Maybe Iowa needs a more welcoming, pro-immigrant spirit to fill those jobs. “Employers, especially in more rural areas, are finding that there are just too few workers. That upends a long-running view in Washington, D.C., and many state capitals, where policy makers often say the unemployed simply lack the skills to get hired. … If every unemployed person in the Midwest was placed into an open job, there would still be more than 180,000 unfilled positions, according to the most recent Labor Department data. The 12-state region is the only area of the country where job openings outnumber out-of-work job seekers.” Rep. Steve King (R-Iowa), pay attention.
Maybe some patriotic spirit in Britain will create a backlash against Brexit — which is killing British jobs. “More than one in five British manufacturing companies are expected to lay off workers because of the country’s decision to leave the European Union, according to an industry study published by The Observer on Sunday. With less than a year to go before the U.K. leaves the 28-member bloc, 11 percent of local manufacturers already have lost contracts because of the 2016 Brexit referendum, based on a survey of 200 British supply chain managers by the Chartered Institute of Procurement and Supply, a trade body.” No one ever accused populists of being overly sophisticated when it comes to economics.

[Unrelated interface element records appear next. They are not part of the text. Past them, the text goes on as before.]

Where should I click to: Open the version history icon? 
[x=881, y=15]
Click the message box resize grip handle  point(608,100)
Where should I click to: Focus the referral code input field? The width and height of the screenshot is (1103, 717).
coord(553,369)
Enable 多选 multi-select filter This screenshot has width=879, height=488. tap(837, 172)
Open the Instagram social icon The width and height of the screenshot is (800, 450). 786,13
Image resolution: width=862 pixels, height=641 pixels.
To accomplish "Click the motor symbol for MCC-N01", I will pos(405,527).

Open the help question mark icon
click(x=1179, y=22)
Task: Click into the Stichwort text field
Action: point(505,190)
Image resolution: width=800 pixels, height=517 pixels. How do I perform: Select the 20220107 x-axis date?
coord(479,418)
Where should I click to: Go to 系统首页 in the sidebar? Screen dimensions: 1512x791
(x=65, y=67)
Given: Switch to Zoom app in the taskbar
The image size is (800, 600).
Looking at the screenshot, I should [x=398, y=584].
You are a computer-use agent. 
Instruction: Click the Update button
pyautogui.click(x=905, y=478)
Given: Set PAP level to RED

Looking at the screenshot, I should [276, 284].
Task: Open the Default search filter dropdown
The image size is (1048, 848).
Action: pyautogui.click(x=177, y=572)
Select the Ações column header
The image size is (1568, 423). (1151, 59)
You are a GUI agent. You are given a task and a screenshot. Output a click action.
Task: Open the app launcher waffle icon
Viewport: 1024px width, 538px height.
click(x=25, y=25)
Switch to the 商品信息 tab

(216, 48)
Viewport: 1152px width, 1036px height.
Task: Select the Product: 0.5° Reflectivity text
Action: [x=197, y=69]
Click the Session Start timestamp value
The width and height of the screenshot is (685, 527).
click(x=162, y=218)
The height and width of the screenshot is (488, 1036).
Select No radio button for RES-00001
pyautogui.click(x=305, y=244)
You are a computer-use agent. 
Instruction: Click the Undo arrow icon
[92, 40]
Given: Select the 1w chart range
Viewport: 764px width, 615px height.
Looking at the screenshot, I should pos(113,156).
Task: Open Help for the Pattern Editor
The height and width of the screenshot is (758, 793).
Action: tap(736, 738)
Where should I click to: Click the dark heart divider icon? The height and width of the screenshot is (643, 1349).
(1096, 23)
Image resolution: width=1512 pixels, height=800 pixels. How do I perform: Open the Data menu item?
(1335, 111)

The spirit underlying the March for Our Lives may have real-world consequences. “Sen. Mark R. Warner (D-Va.), who once voted against a ban on assault-style weapons, now says that he would support it if structured the right way by Congress. … Warner’s shift this week is the latest example of a growing boldness by Democrats on the gun issue, after a long period where candidates in swing states and red states tried not to cross the gun lobby.”